Electricity, eel-style: Soft power cells could run tomorrow’s implantables
Inspired by the electric eel, a flexible, transparent electrical device could lead to body-friendly power sources for implanted health monitors and medication dispensers, augmented-reality contact lenses and countless other applications.
The soft cells are made of hydrogel and salt, and they form the first potentially biocompatible artificial electric organ that generates more than 100 volts. It generates a steady buzz of electricity at high voltage but low current, a bit like an extremely low-volume but high-pressure jet of water. It’s perhaps enough to power a small medical device like a pacemaker.
While the technology is preliminary, Michael Mayer, a professor of biophysics at the Adolphe Merkle Institute of the University of Fribourg in Switzerland and the corresponding author on the paper, believes it may one day be useful for powering implantable or wearable devices without the toxicity, bulk or frequent recharging that come with batteries. Further down the road, it could even lead to bioelectric systems that could generate electricity from naturally occurring processes inside the body.
The device can’t hold a candle to the electric eel, which can pump out far more power in short bursts to zap prey or defend itself. But the researchers say they’ve taken an important first step that advances fundamental understanding of soft power sources. The team includes researchers from the University of Michigan, the Adolphe Merkle Institute at the University of Fribourg and the University of California San Diego. The work is detailed in a paper published in the December 14 issue of Nature.
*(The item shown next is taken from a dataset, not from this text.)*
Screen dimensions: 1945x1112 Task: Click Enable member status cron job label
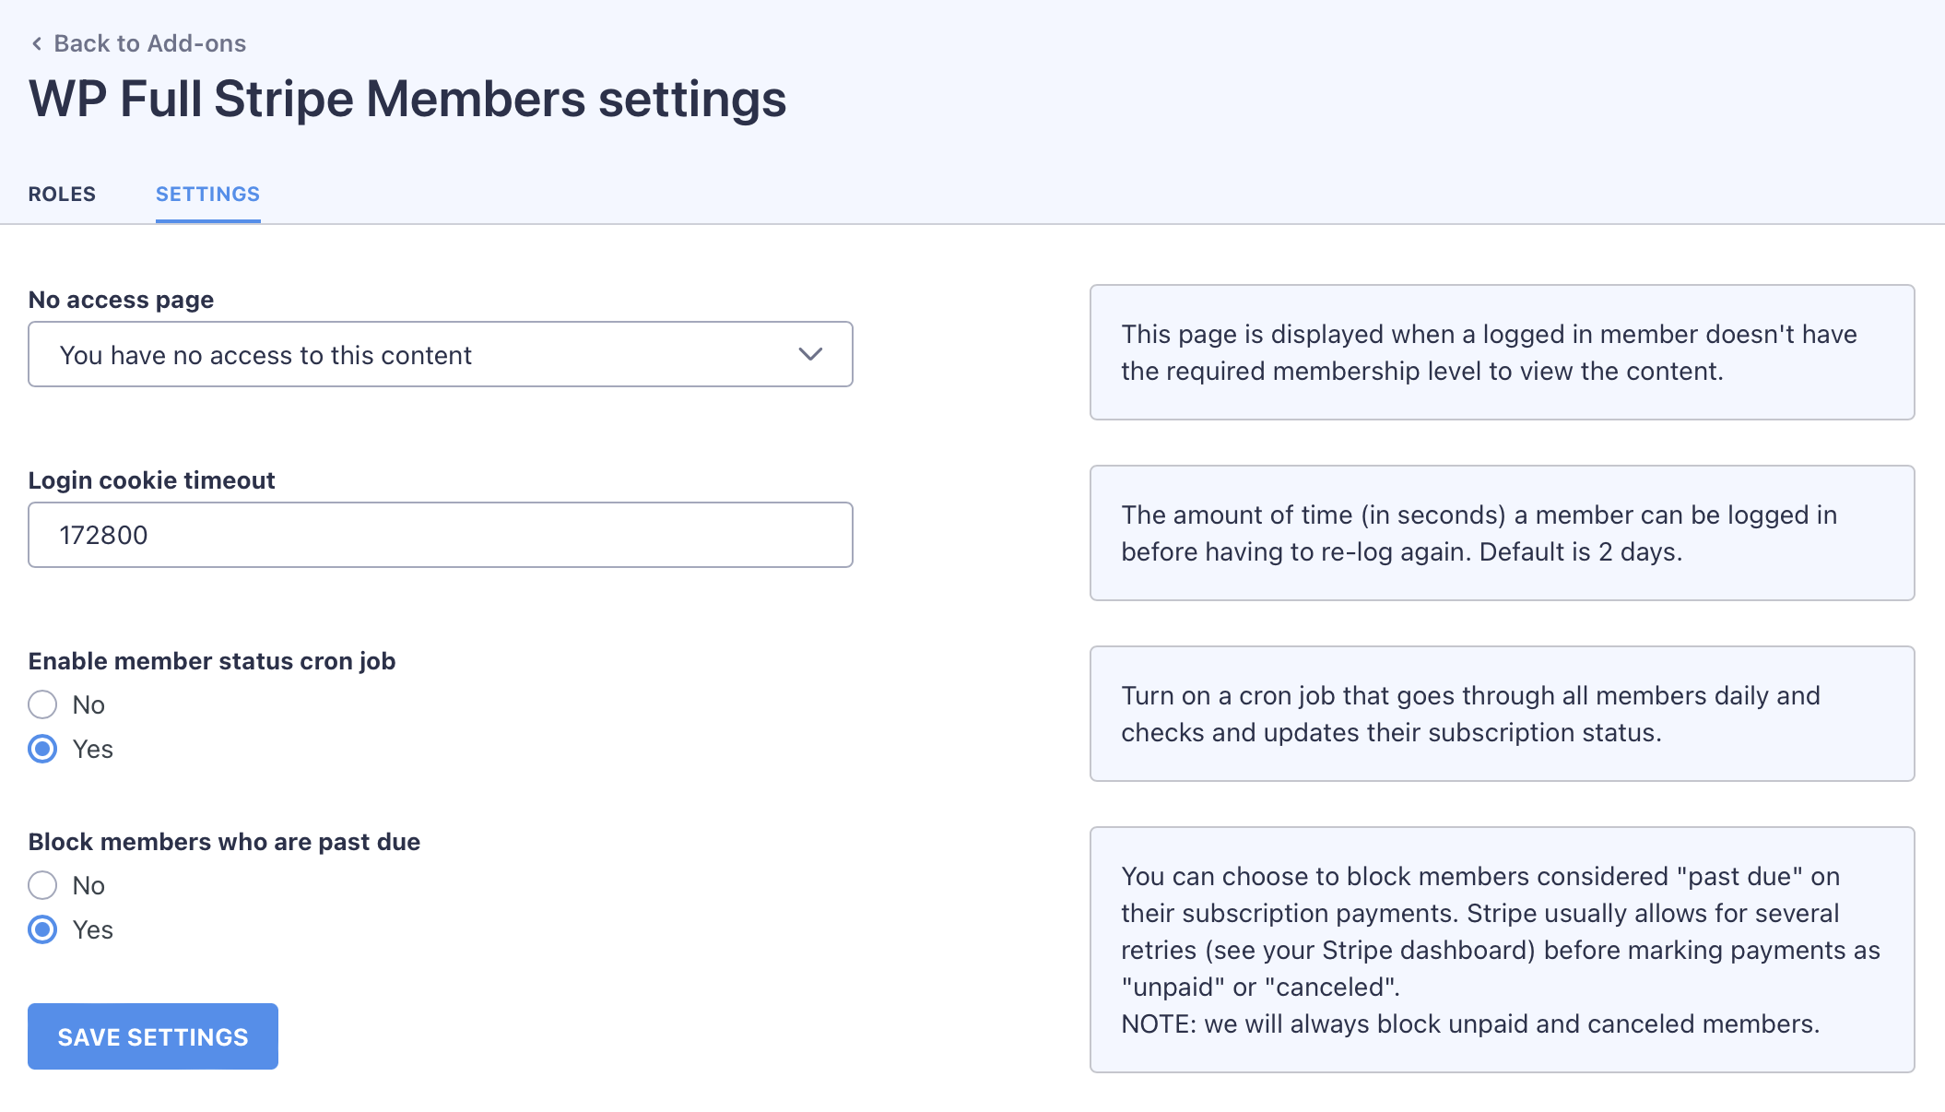click(212, 661)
“The eel polarizes and depolarizes thousands of cells instantaneously to put out these high voltages,” said Max Shtein, a professor of materials science and engineering at U-M and a co-author on the paper. “It’s a fascinating system to look at from an engineering perspective—its performance metrics, its fundamental building blocks and how to use them.”
One secret to the eel’s success is a phenomenon called trans-membrane transport. Specialized electrical organs contain thousands of alternating compartments, each with an excess of either potassium or sodium ions. The compartments are separated by selective membranes that, in the eel’s resting state, keep the two ions separate. When the eel needs to create a jolt of electricity, the membranes allow the ions to flow together. This creates a burst of power.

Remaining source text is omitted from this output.